Instructions to follow -
The records are to be copied word for word, and the pictures dropped.

═══ Input material ═══

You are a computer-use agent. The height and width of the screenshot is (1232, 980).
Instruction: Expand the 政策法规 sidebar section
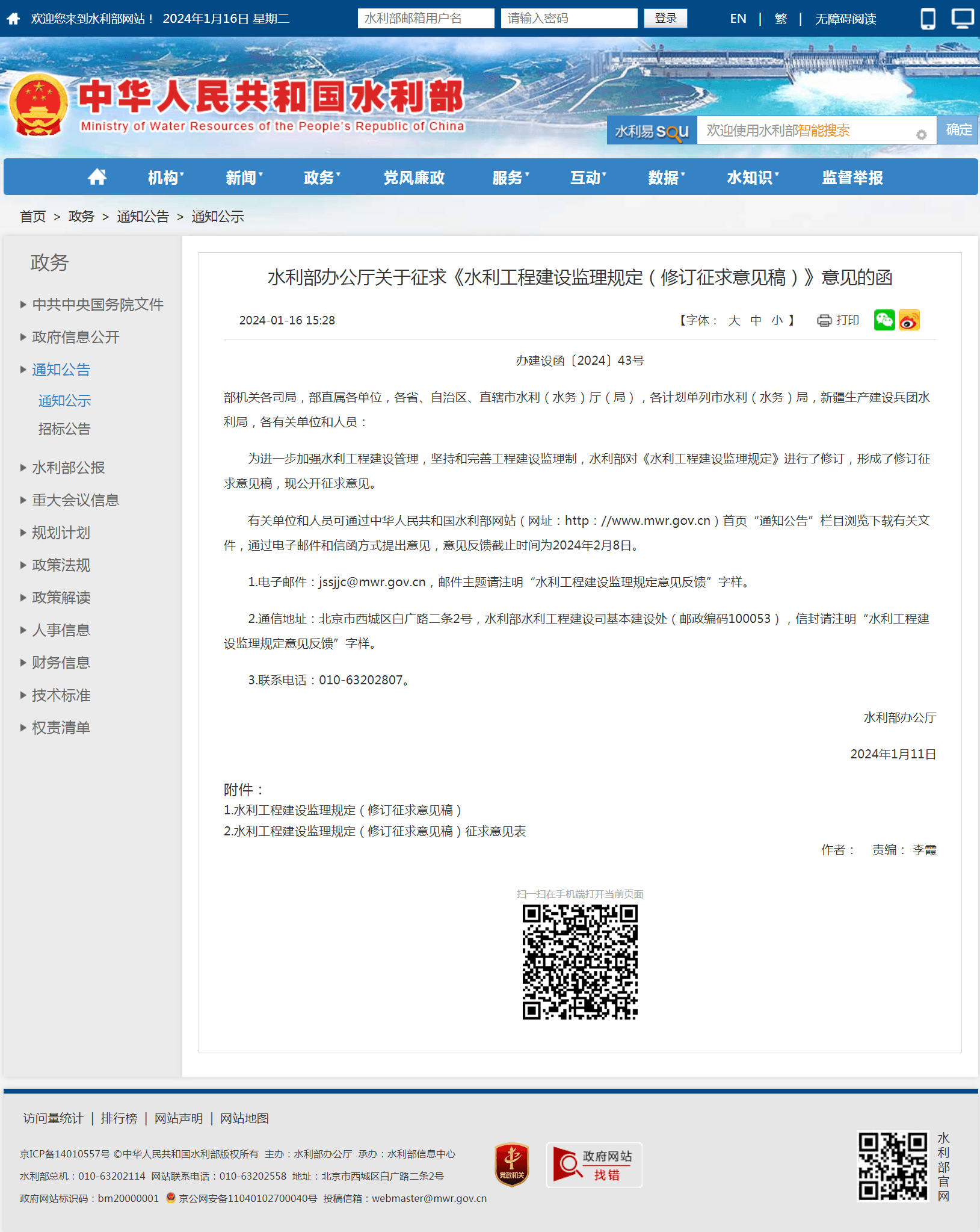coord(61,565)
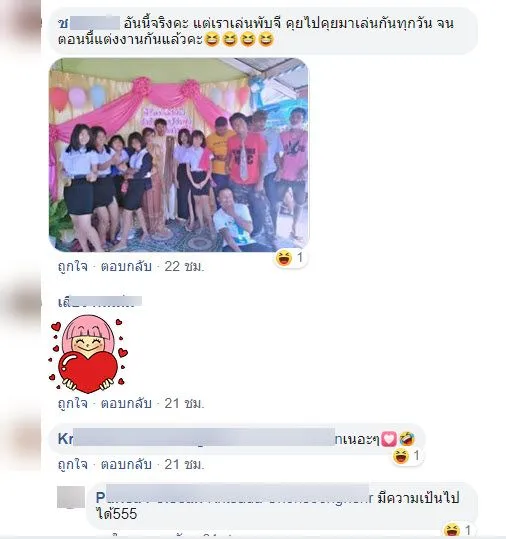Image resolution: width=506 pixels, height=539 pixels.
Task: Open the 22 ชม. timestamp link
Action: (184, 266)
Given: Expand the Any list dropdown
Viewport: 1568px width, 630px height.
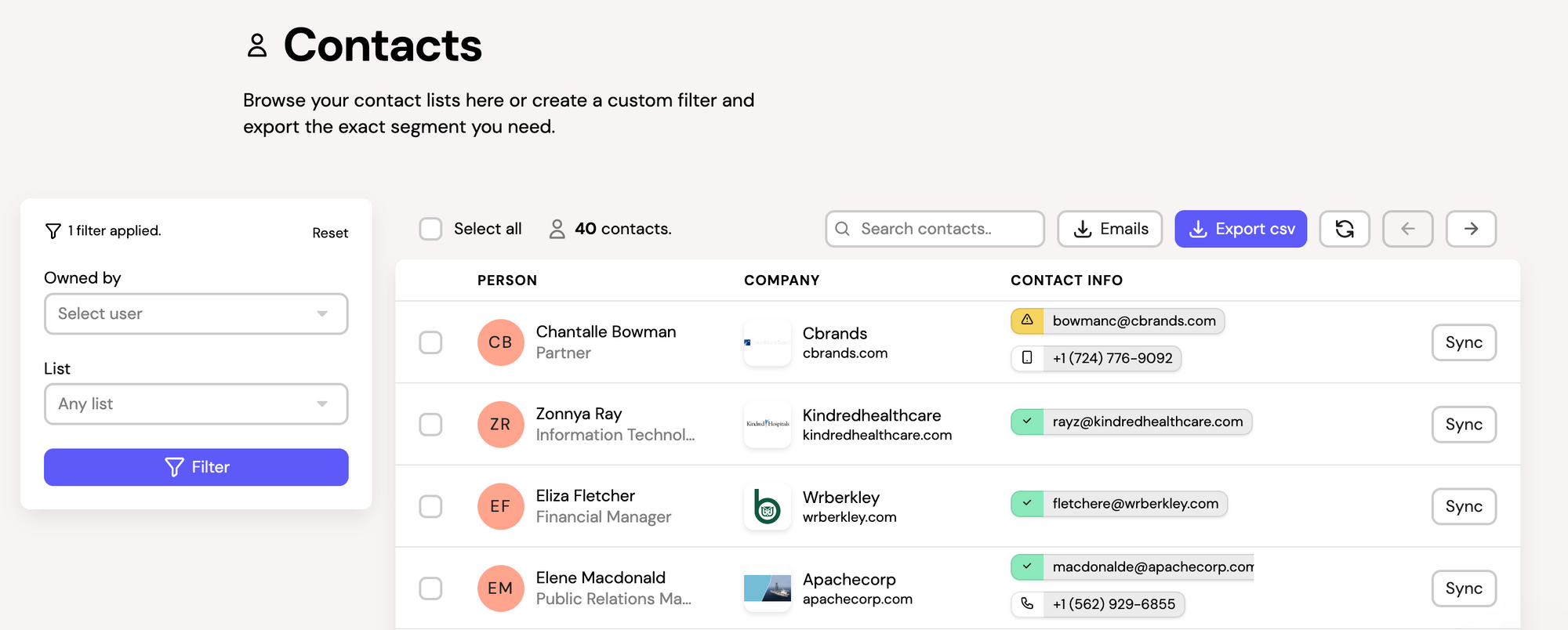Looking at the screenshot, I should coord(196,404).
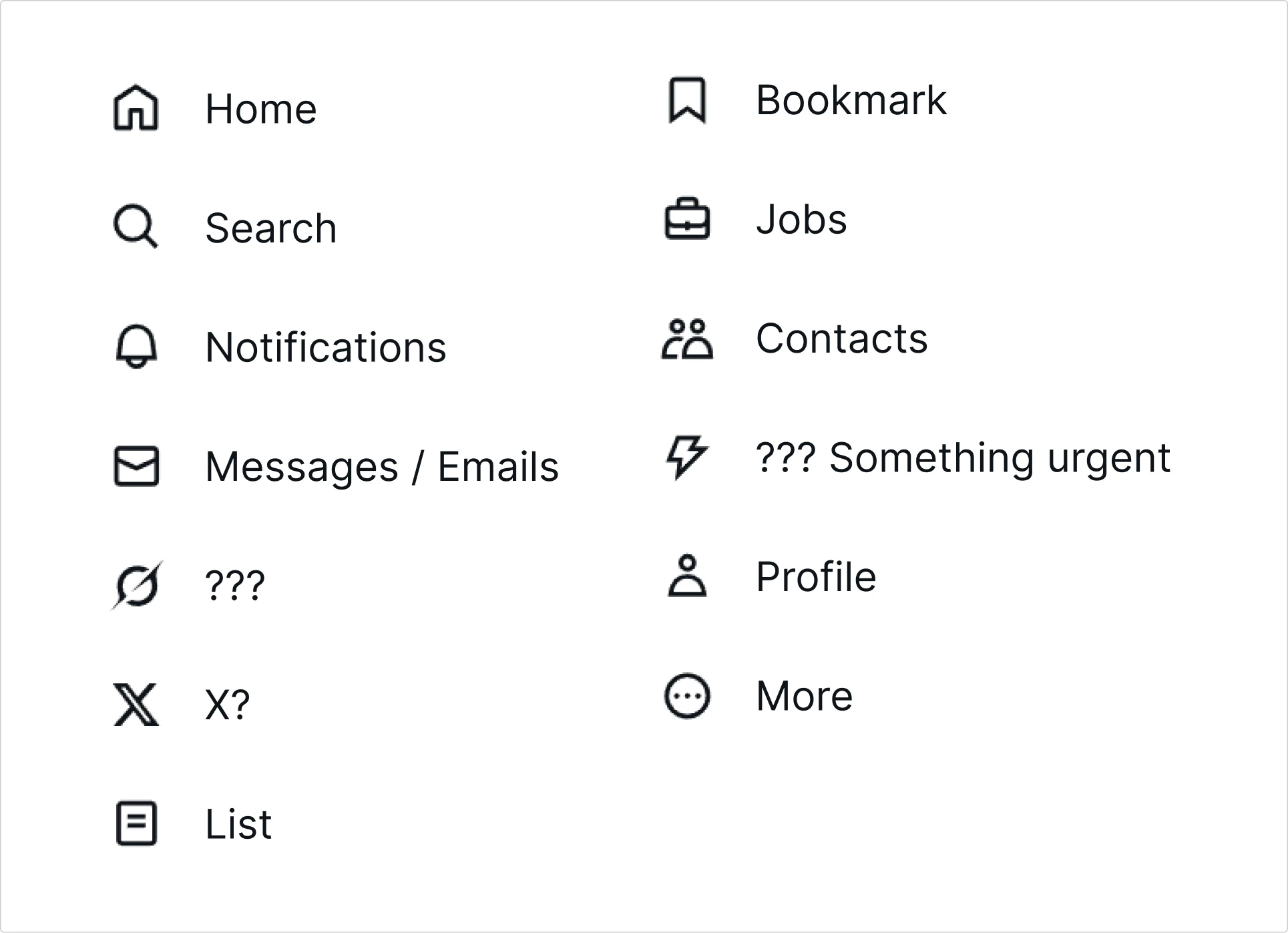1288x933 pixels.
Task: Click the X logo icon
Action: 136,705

═══

Exercise response -
You are a computer-use agent. The height and width of the screenshot is (1232, 980).
Instruction: Expand the 政策法规 sidebar section
coord(61,565)
Image resolution: width=506 pixels, height=539 pixels.
Task: Open the 22 ชม. timestamp link
Action: (184, 266)
Given: Expand the Any list dropdown
Viewport: 1568px width, 630px height.
Looking at the screenshot, I should coord(196,404).
1288x933 pixels.
Task: Click the X logo icon
Action: 136,705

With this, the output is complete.